Collected data entries
==============================

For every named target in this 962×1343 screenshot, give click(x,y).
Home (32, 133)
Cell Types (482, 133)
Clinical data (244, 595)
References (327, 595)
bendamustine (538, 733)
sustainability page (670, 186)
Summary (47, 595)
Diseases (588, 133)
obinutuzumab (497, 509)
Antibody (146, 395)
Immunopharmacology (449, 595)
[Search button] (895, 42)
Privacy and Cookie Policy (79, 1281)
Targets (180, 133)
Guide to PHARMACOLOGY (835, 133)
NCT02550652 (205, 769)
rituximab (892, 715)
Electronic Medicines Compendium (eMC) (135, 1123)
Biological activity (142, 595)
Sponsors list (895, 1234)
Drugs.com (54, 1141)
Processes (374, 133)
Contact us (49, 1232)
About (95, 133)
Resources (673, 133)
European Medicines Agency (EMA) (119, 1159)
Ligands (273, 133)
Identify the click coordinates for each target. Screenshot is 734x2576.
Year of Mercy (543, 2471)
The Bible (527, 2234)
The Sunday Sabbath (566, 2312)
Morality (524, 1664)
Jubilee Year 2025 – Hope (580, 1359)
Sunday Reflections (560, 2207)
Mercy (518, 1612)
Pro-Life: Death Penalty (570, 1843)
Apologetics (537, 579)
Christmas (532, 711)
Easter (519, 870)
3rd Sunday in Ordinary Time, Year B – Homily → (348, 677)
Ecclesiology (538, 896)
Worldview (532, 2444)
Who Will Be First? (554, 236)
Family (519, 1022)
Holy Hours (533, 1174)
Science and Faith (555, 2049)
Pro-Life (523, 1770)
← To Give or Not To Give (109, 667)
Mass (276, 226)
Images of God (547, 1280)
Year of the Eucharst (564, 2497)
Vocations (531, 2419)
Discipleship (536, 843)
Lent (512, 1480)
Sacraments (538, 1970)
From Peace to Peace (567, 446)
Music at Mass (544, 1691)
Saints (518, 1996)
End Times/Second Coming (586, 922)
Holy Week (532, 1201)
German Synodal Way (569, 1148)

==============================

The lines of the data, from the first through the one containing "Diseases (588, 133)", are to be transcribed exactly.

For every named target in this 962×1343 screenshot, give click(x,y).
Home (32, 133)
Cell Types (482, 133)
Clinical data (244, 595)
References (327, 595)
bendamustine (538, 733)
sustainability page (670, 186)
Summary (47, 595)
Diseases (588, 133)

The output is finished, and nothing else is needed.